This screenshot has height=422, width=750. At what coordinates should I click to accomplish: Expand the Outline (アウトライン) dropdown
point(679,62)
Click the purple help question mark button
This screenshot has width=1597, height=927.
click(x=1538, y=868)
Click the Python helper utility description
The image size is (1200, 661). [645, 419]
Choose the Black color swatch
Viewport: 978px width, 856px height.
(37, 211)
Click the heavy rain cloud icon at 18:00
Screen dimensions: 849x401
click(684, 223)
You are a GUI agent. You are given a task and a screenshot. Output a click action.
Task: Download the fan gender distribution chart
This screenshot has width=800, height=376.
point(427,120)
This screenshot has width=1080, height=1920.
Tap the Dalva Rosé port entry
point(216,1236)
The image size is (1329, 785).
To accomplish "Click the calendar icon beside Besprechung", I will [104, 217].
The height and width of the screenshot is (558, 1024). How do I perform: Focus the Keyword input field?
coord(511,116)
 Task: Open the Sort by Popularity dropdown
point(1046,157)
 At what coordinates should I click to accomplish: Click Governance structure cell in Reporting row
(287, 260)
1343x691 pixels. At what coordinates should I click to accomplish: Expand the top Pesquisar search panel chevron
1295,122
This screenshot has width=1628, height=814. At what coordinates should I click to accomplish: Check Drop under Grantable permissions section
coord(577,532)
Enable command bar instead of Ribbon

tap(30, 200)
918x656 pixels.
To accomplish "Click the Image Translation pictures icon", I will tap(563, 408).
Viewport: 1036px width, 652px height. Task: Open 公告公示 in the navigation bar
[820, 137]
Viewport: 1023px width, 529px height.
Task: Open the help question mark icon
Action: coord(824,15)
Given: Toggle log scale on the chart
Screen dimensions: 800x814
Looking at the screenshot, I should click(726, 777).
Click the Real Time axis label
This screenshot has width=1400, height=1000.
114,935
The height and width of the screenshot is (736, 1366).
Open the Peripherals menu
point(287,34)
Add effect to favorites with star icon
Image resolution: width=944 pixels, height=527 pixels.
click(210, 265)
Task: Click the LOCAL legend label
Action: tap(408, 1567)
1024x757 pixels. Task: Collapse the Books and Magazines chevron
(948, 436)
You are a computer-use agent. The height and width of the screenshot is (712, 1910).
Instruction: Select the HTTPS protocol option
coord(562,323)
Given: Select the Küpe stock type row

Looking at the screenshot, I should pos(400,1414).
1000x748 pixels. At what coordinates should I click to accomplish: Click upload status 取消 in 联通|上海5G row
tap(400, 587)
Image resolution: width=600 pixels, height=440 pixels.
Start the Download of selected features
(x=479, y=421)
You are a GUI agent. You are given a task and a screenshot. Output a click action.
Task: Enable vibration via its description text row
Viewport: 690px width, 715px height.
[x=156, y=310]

PROBLEM →
Each record above needs to be set down again, word for word.

ANSWER FOR THIS EXERCISE →
This screenshot has height=422, width=750. At what coordinates should I click to accomplish: Expand the Outline (アウトライン) dropdown
point(679,62)
Click the purple help question mark button
This screenshot has width=1597, height=927.
click(x=1538, y=868)
Click the Python helper utility description
The image size is (1200, 661). [645, 419]
Choose the Black color swatch
Viewport: 978px width, 856px height.
(37, 211)
Click the heavy rain cloud icon at 18:00
Screen dimensions: 849x401
click(684, 223)
You are a GUI agent. You are given a task and a screenshot. Output a click action.
Task: Download the fan gender distribution chart
This screenshot has width=800, height=376.
point(427,120)
This screenshot has width=1080, height=1920.
Tap the Dalva Rosé port entry
point(216,1236)
The image size is (1329, 785).
To accomplish "Click the calendar icon beside Besprechung", I will [104, 217].
The height and width of the screenshot is (558, 1024). How do I perform: Focus the Keyword input field?
coord(511,116)
 Task: Open the Sort by Popularity dropdown
point(1046,157)
 At what coordinates should I click to accomplish: Click Governance structure cell in Reporting row
(287, 260)
1343x691 pixels. At what coordinates should I click to accomplish: Expand the top Pesquisar search panel chevron
1295,122
This screenshot has width=1628, height=814. At what coordinates should I click to accomplish: Check Drop under Grantable permissions section
coord(577,532)
Enable command bar instead of Ribbon

tap(30, 200)
918x656 pixels.
To accomplish "Click the Image Translation pictures icon", I will tap(563, 408).
Viewport: 1036px width, 652px height. Task: Open 公告公示 in the navigation bar
[820, 137]
Viewport: 1023px width, 529px height.
Task: Open the help question mark icon
Action: coord(824,15)
Given: Toggle log scale on the chart
Screen dimensions: 800x814
Looking at the screenshot, I should click(726, 777).
Click the Real Time axis label
This screenshot has width=1400, height=1000.
114,935
The height and width of the screenshot is (736, 1366).
Open the Peripherals menu
point(287,34)
Add effect to favorites with star icon
Image resolution: width=944 pixels, height=527 pixels.
click(210, 265)
Task: Click the LOCAL legend label
Action: tap(408, 1567)
1024x757 pixels. Task: Collapse the Books and Magazines chevron
(948, 436)
You are a computer-use agent. The height and width of the screenshot is (712, 1910).
Instruction: Select the HTTPS protocol option
coord(562,323)
Given: Select the Küpe stock type row

Looking at the screenshot, I should pos(400,1414).
1000x748 pixels. At what coordinates should I click to accomplish: Click upload status 取消 in 联通|上海5G row
tap(400, 587)
Image resolution: width=600 pixels, height=440 pixels.
Start the Download of selected features
(x=479, y=421)
You are a GUI agent. You are given a task and a screenshot. Output a click action.
Task: Enable vibration via its description text row
Viewport: 690px width, 715px height.
[x=156, y=310]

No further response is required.